Opera West/David Gregson/January 2010

“Peabody Southwell in […] a Madeline Kahn-esque turn as Baroness von Botzenheim, who shows that she Supports Our Troops by bringing her front to the front to hug them goodbye.”

Afoolintheforest.com/George M. Wallace/January 2010

+Praise as The Drummer in The Emperor in Atlantis

“Peabody Southwell sang The Drummer in a bright, ringing tone, costumed in lingerie and a bandolier…a cross between Marlene Dietrich and Che Guevara.”

Opera News/Peter Lefevre/August 2009

“I was also smitten by gifted mezzo-soprano Peabody Southwell[…]possessed of a fine voice among a range of talents.”

Opera West/David Gregson/May 2009

“Several artists were vocally exceptional […] Peabody Southwell as the seductive Drummer.”

     The Beverly Hills Outlook/Wendy Kikkert/June 2009

+Praise as Ramiro in Motezuma

“The cast is full of dynamic, daring actors […]  Another young singer, Peabody Southwell, was a rubber-faced Ramiro, a droopy and clueless lover faced with an erratic woman and an erratic war.  A flexible mezzo-soprano, she too is going places.

La Times/Mark Swed/March 2009

“Ramiro is lesbian-ized by fabulous young mezzo-soprano, Peabody Southwell.”

Opera West/David Gregson/March 2009

“There were some enjoyable performances in the cast – particularly [that] of Peabody Southwell as the young lover Ramiro[…]”

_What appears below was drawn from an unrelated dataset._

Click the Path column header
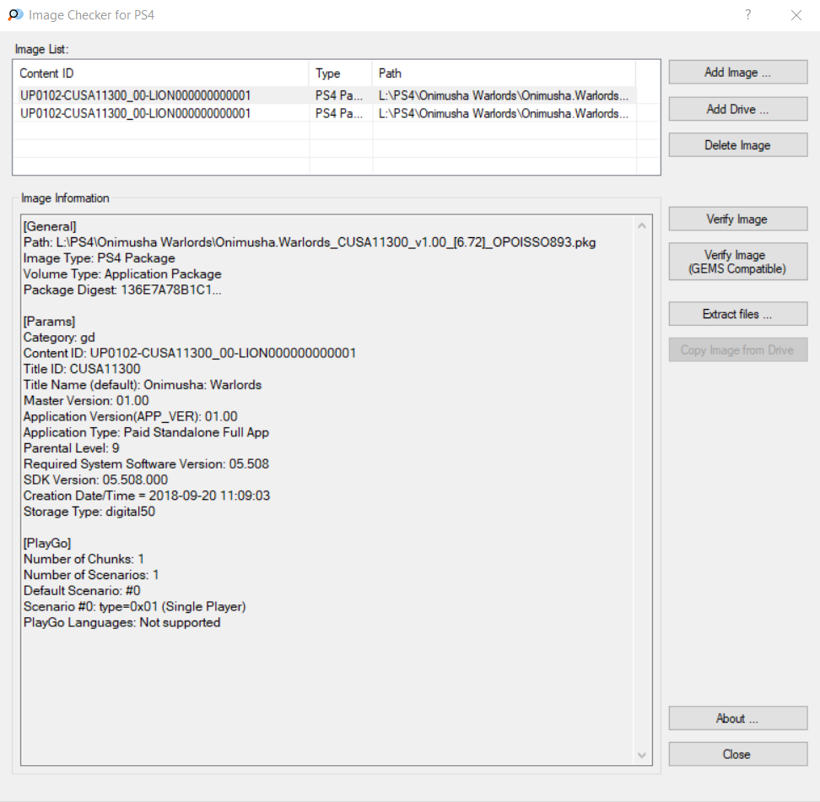The height and width of the screenshot is (802, 820). pyautogui.click(x=504, y=73)
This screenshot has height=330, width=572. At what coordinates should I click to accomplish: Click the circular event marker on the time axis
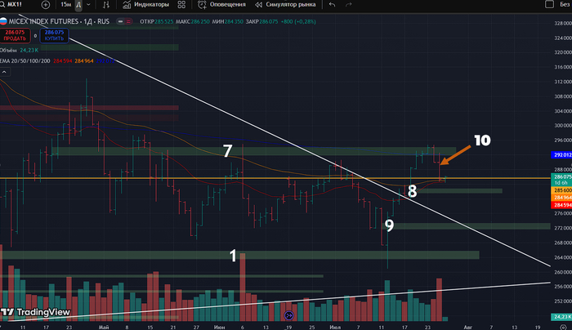coord(288,315)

Out West Arts/Brian Holt/March 2009

“The conflicted Ramiro, torn between duty to brother and country and his love for Teutile, was sung by Peabody Southwell, who was also the raffish male Fox in LBO’s Cunning Little Vixen in January.  She delivered the full range of necessary serious emotion in Ramiro’s arias while bringing a fine comic physicality in the recitatives and in her Ronsonesque ‘real world’ segments.  I hope we will see and hear more of her soon.”

Afoolintheforest.com/George M. Wallace/April 2009

“Peabody Southwell as Ramiro did very well, her first aria displayed a warm, beautiful voice and one could get the gist of the fineness of Vivaldi’s music. She also acted well, and was not unconvincing as a male.”

The Opera Tattler/Charlise Tiee/April 2009

+Praise as The Fox in The Cunning Little Vixen

“Though this was her first professional production, Peabody Southwell was an old pro as the randy, very male Fox.”

LA Times/Mark Swed/January 2009

“Peabody Southwell was engaging as that cunning little fox.”

The Beverly Hills Outlook/Wendy Kikkert/January 2009

“Peabody Southwell shone in the trouser role (more of a brown overall role in this case) of the Fox who wins Sharp Ears’ affections; I am pleased to see that Ms. Southwell will be returning in both of LBO’s remaining productions this season.”